(Set of tasks)
(A) Which structs are defined in the C++ program inside the virtual destructor discussion?
(B) Can you continue the virtual destructor discussion, starting right after its final sentence?

=== Text block ===

If you run the above code you'll see clearly when the issue occurs. When the this pointer of the base class(/struct) is different from the this pointer of the derived class(/struct) you're going to run into this problem. In the sample above, struct a and b don't have vtables. structs c and d do have vtables. Thus an a or b pointer to a c or d object instance will be fixed up to account for the vtable. If you pass this a or b pointer to delete it will crash due to the address being invalid to the heap's free routine.
If you plan to delete derived instances which have vtables from base class pointers, you need to ensure the base class has a vtable. One way to do that is to add a virtual destructor, which you might want anyway to properly clean up resources.
when you need to call derived class destructor from base class. you need to declare virtual base class destructor in base class.
I propose this: If a class or struct is not final, you should define virtual destructor for it.
I know this looks like an excessively vigilant overkill to become a rule of thumb. But, it is the only way to be sure that someone deriving from your class won't have UB when deleting with base pointer.
Scott Meyers' recommendation in Effective C++ quoted below is good but not enough to be sure.
if a class has any virtual function, it should have a virtual
destructor, and that classes not designed to be base classes or not
designed to be used polymorphically should not declare virtual
destructors.
For example, in the program below, base class B does not have any virtual functions, so according to Meyer, you don't need to write a virtual destructor. However, you have UB below, if you don't:
#include <iostream>
struct A
{
~A()
{
std::cout << "A::~A()" << std::endl;
}
};
struct B
{
};
struct C : public B
{
A a;
};
int main(int argc, char *argv[])
{
B *b = new C;
delete b; // UB, and won't print "A::~A()"
return 0;
}
I think most answers here miss the point, with the exception of the accepted one, which is a good thing. However, let me add one more with a different view on the issue: You need a virtual destructor if you want to polymorphically delete instances of this class.
This kind-of sidesteps the question, so let me elaborate: As many pointed out, you get undesired behaviour if you invoke delete base_ptr and the destructor is not virtual. However, there are several assumptions there that need to be make explicit:
If your class is not a baseclass, you will hopefully not write code like this. In this case I don't mean the manual memory management, which is bad in and of itself, but deriving publicly from this class. A class not designed as baseclass should not be inherited from, like e.g. std::string. C++ allows you to shoot yourself in the foot. This is your fault though, not that of the baseclass not having a virtual destructor.

=== Listed records ===

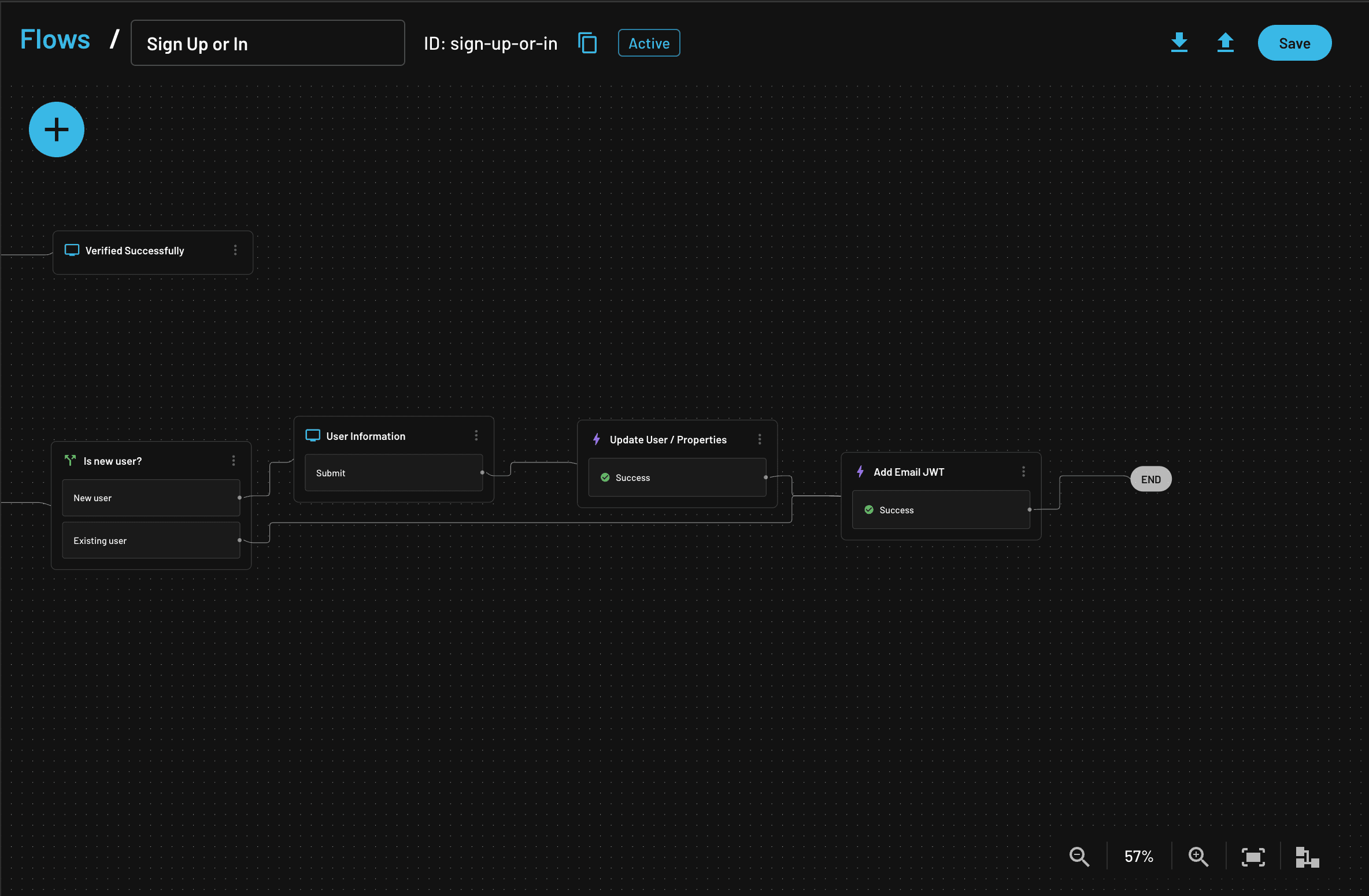Click the blue plus button to add a node
This screenshot has width=1369, height=896.
click(x=56, y=129)
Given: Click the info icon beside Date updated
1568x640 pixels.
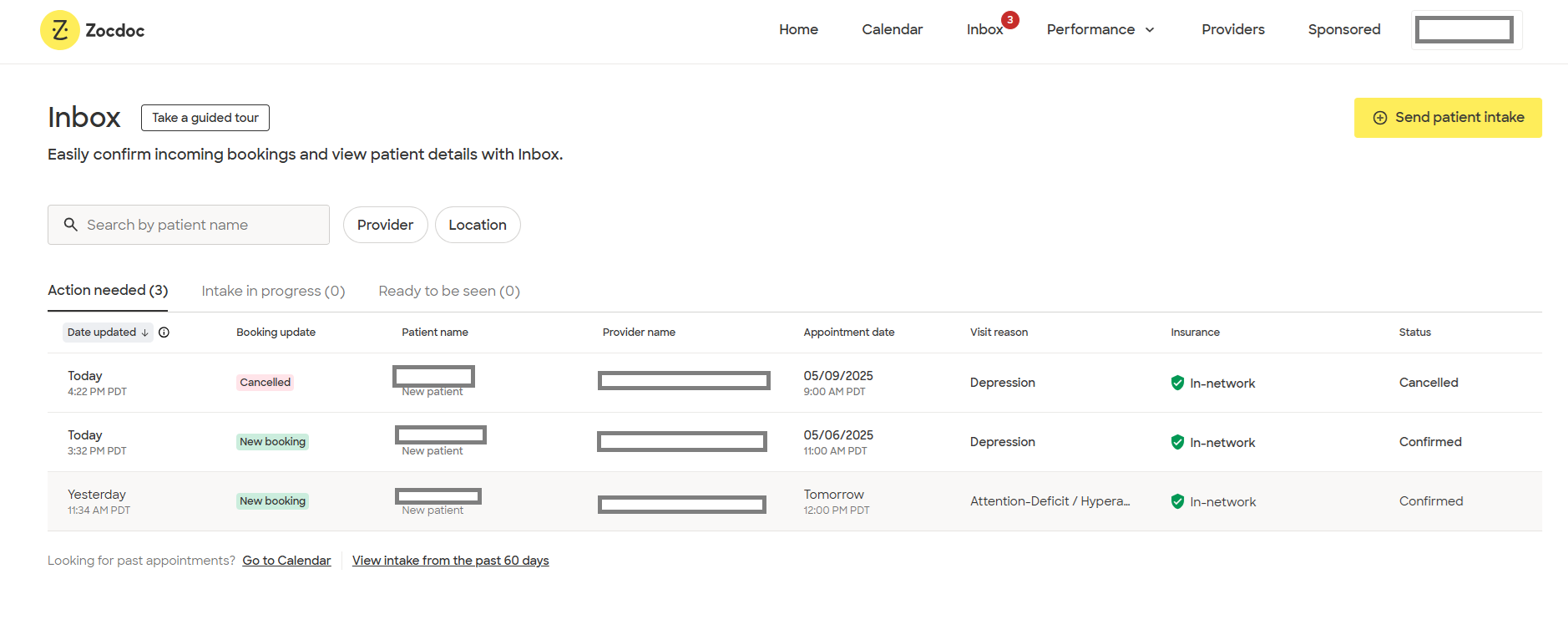Looking at the screenshot, I should tap(164, 333).
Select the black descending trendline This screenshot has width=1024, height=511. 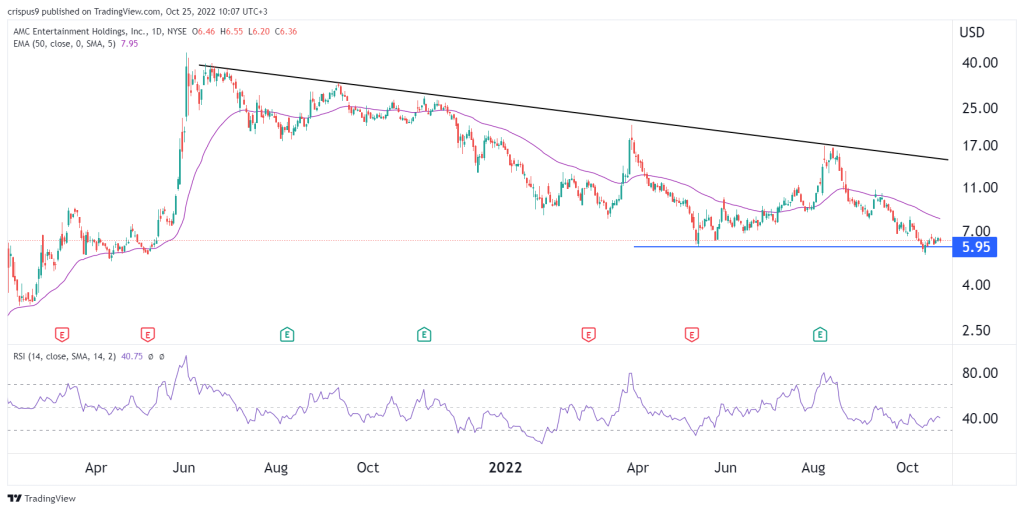[573, 112]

===

(Answers to the exercises)
(A) A, B, C

(B)
If the destructor is not accessible (protected or private), this code won't compile, so the undesired behaviour can not occur. Having a protected destructor is useful, especially for mixins but also (to a lesser extent) for interfaces. You don't want to incur the overhead of virtual functions unless you actually make use of them. Making the destructor protected instead prevents undesired behaviour but doesn't restrict you otherwise.
If you actually write a class that is supposed to be derived from, you will typically have virtual functions anyways. As a user of them, you will typically only use them via a pointer to the baseclass. When this use includes disposing of them, it then needs to be polymorphic as well. This is then the case when you should make the destructor virtual.
For a similarly different view on the subject, also read When should you not use virtual destructors?
A basic definition about virtual is it determines if a member function of a class can be over-ridden in its derived classes.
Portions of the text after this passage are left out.